刘佩莉，关 鑫，李 楠，曹兴奋，杨 萍，王晓辉，刘洪斌

基于脂质组学的高脂血症小鼠血清脂肪酸研究

刘佩莉1，关 鑫2，李 楠1，曹兴奋1，杨 萍1，王晓辉1，刘洪斌1

目的：应用高效液相色谱串联四极杆飞行时间质谱（LC-Q-TOF-MS）技术对高脂血症小鼠的血清脂肪酸类成分及生物标志物进行分析。方法：将20只小鼠随机分为正常对照组和模型组，建立高脂模型，灌胃给药，1次/d，持续15 d。末次给药后1 h，经目内眦取血。血清进行处理后应用LC-Q-TOF-MS技术，采用负谱模式扫描样品，结合偏最小二乘法（PLS-DA）研究两组血清脂肪酸类成分差异。结果：与对照组相比，模型组小鼠血清中TG[（1.037±0.393）vs（0.810±0.412）]、TC[（3.776± 0.821）vs（3.002±0.648）]、HDL-C[（2.282±0.544）vs（1.896±0.326）]、LDL-C[（0.405±0.148）vs（0.128±0.072）]水平有显著性差异。分析方法精密度RSD为9.25%，发现了16个潜在生物标志物。结论：基于LC-Q-TOF-MS技术研究了高脂血症小鼠血清中脂肪酸类成分的代谢物特征，可以将高脂血症模型组与对照组进行区分，是发现生物标志物的有效手段。

高脂血症；脂质组学；脂肪酸；生物标志物

高脂血症是指各种原因导致的血浆中胆固醇、胆固醇脂、甘油三脂、磷脂、β-脂蛋白、未脂化的脂酸等代谢异常的疾病[1]，是中老年的常见病、多发病，是冠心病、脑中风等心脑血管疾病的危险因素。而脂代谢紊乱的发病机制[2]仍不十分清楚，现已公认是由多基因、多因素导致的一类复杂性病理过程。当前生物标志物甘油三酯、总胆固醇、低密度脂蛋白胆固醇、高密度脂蛋白胆固醇，缺乏必要的特异性和敏感性，只有严重的血脂异常才显著增加，因此高脂血症的诊断需要更为敏感的生物标志物[3]。已证实游离脂肪酸，尤其是不饱和脂肪酸与很多系统疾病[4-5]的发生发展有关。脂肪酸属于脂质的一类，脂质组学[6-7]是研究脂质代谢调控的新学科，用于检测存在于生物基质中的全部脂质，以及各种刺激或干预对脂质的响应，明确其对疾病诊断和治疗的作用。本研究应用LC-Q-TOF-MS技术对高脂血症小鼠血清脂肪酸进行分析，从整体代谢角度探讨高脂血症小鼠血清脂肪酸体内代谢特征，试图寻找具有临床诊断特异性的血清生物标志物，以期提高对高脂血症疾病风险预测的能力。

1 材料和方法

1.1 动物及分组 昆明小鼠20只，雌雄各半，体质量（20±2）g，由北京维通利华实验动物技术有限公司提供。自由进食、饮水。

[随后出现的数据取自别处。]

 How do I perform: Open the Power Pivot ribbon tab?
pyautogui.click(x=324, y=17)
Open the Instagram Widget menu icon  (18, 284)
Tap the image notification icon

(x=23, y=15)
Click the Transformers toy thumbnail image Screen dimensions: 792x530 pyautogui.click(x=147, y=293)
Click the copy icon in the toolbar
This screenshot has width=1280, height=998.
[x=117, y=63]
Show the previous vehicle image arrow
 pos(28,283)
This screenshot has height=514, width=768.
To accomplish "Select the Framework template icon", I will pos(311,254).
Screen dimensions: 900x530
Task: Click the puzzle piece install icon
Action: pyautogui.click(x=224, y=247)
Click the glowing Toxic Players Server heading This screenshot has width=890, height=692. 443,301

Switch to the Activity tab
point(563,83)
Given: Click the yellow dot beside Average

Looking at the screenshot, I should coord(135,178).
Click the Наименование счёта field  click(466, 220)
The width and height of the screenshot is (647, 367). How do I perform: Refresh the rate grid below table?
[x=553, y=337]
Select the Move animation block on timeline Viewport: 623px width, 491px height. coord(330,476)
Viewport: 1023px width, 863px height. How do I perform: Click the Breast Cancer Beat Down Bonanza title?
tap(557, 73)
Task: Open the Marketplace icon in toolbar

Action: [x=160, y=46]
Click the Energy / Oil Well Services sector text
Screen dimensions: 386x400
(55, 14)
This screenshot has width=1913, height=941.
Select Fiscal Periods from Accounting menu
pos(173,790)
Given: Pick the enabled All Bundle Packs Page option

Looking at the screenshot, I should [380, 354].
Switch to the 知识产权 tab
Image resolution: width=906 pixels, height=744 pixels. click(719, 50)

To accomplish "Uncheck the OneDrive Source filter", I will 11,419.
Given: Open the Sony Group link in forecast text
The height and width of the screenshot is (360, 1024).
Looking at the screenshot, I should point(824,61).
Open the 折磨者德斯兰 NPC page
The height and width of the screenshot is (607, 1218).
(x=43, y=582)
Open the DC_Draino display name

1.2 试剂与仪器 试剂：肉豆蔻酸对照品(批号M3128，规格5 g，Sigma公司)；正十七酸(批号K1325026，规格5 g，aladdin公司)；硬脂酸对照品(批号190032-201202，规格 200 mg)；棕榈酸(批号190029-201202，规格 200 mg)；亚油酸(批号111622-201203，规 格 0.2 mL)；油 酸 (批 号111621-201205，规 格 0.2 mL)；月 桂酸 (批 号111774-200701，规格20 mg)均由中国食品药品检定研究院提供；氯仿(批号2015年7月29日，规格500 mL，天津市化学试剂供销公司)；甲醇(批号R141036，规格4 L，迪马科技有限公司)；水为超纯水。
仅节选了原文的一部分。